Repeat the passage below on where apes and humans split, word for word from "Whether the substantial" to "doubt be intensified.".

▶ [Document passage]:

____

The hypothesis being proposed by these researchers, that the split between the ancestors of modern apes and humans took place in Europe rather than Africa, rests on only two specimens, a jaw and an isolated tooth, recovered from two different locations. The sample size is thus extremely small and the attributes used to support their interpretation, absent a more comprehensive set of traits, could easily be the result of parallel evolution among a highly variable group of species rather than evidence of a specific ancestor-descendant relationship with later hominins.

Furthermore, given the extreme rarity of possible hominin fossils from the 5 to 10 mya time period, the chance discovery of these two specimens in Europe does not provide a reliable basis on which to postulate where these animals evolved. With the current state of knowledge, it is equally plausible that the hominin/ape split occurred in Africa, with some of the earliest hominins then spreading “Out of Africa,” as many members of the genus Homo later did.

Nevertheless, the researchers have conducted a very detailed and extensive analysis, which is certainly worthy of consideration and of further investigation, which they themselves call for.

Even if the origin of the hominin lineage is ultimately demonstrated to have been in Europe rather than Africa, or, perhaps, within a species spread over multiple continents, the basic understanding of the pattern of human evolution that has been constructed over the last century and a half remains essentially unchallenged, contrary to some sensationalist, and purposely misleading headlines in popular media.

The interpretation that ancestral humans and apes represent an evolutionary split prompted by the shrinking of forests and concomitant expansion of grasslands during the Miocene and succeeding Pliocene (5.3 to 2.6 mya) epochs is not contradicted. Indeed, analysis indicates that the environment of southeastern Europe, where Graecopithecus lived, was savannah, similar to that in the parts of Africa where later hominins are found.

Hominins adapted to the spreading savannah while the ancestors of the modern apes remained in the forests. These differing adaptations led to widely divergent evolutionary trajectories. The reconstruction of broad environmental context and resulting selective pressures is the same. Only the possibility of a change in the geographic setting has been raised.

Whether the substantial fossil record documenting the course of human evolution that has been found in Africa will now be supplemented by new information from Eurasia remains to be seen. The data necessary for paleontological research is subject to the vagaries of preservation. It may simply be that good contexts for the survival of hominin fossils dating to the late Miocene and Pliocene are more abundant in Africa than in Eurasia, perhaps skewing the available data and specifics of interpretation. If the claims made for Graecopithecus withstand scrutiny, exploration to discover geologic contexts of the relevant ages in Eurasia will no doubt be intensified.

____

▶ [Data supplied]:
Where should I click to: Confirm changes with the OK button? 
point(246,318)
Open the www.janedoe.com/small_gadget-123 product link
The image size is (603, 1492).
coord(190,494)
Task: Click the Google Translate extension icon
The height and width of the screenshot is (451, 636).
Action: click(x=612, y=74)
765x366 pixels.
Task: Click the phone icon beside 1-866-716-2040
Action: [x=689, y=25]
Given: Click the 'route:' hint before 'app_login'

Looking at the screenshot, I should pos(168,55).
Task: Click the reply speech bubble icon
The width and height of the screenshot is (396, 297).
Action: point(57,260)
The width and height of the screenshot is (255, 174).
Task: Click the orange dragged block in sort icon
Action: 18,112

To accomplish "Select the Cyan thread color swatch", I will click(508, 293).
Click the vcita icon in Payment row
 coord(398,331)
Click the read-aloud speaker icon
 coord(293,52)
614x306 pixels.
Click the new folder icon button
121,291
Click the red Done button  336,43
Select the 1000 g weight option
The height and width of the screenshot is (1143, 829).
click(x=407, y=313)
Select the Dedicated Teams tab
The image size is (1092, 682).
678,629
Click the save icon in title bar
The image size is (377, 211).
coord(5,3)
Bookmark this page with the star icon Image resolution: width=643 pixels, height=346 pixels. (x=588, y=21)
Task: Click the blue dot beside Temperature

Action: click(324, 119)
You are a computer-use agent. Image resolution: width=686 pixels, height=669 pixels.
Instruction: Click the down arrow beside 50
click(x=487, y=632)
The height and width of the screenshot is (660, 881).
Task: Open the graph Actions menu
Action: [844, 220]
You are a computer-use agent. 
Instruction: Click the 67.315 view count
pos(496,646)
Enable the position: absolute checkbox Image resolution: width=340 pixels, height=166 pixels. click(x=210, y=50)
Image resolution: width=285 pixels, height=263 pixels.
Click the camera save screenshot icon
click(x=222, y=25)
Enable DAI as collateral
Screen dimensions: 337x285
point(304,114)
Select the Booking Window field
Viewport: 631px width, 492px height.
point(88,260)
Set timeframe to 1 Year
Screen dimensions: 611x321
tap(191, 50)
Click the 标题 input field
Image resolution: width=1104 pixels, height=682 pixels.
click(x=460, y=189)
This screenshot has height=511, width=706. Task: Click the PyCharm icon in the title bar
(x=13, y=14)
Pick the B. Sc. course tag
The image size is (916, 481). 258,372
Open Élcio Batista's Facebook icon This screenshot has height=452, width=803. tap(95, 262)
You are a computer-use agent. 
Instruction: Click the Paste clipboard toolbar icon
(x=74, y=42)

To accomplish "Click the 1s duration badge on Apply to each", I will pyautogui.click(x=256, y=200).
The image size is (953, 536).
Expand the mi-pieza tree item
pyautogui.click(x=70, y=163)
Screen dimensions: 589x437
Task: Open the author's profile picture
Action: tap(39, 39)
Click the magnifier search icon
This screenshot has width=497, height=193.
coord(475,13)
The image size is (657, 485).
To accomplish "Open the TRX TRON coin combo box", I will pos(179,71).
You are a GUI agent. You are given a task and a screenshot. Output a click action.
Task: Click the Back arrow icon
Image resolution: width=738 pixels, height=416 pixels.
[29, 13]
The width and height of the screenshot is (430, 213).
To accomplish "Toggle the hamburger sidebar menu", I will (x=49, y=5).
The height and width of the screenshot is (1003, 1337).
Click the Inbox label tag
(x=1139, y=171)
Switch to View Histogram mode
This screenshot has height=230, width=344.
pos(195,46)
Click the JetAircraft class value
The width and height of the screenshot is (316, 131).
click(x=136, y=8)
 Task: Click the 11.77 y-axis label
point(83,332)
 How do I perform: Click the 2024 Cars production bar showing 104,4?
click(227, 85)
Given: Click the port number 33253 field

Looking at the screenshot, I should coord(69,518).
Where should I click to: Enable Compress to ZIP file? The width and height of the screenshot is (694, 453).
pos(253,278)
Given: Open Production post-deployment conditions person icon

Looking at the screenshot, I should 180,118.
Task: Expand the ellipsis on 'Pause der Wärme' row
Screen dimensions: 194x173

____

▶ [Answer space]:
Whether the substantial fossil record documenting the course of human evolution that has been found in Africa will now be supplemented by new information from Eurasia remains to be seen. The data necessary for paleontological research is subject to the vagaries of preservation. It may simply be that good contexts for the survival of hominin fossils dating to the late Miocene and Pliocene are more abundant in Africa than in Eurasia, perhaps skewing the available data and specifics of interpretation. If the claims made for Graecopithecus withstand scrutiny, exploration to discover geologic contexts of the relevant ages in Eurasia will no doubt be intensified.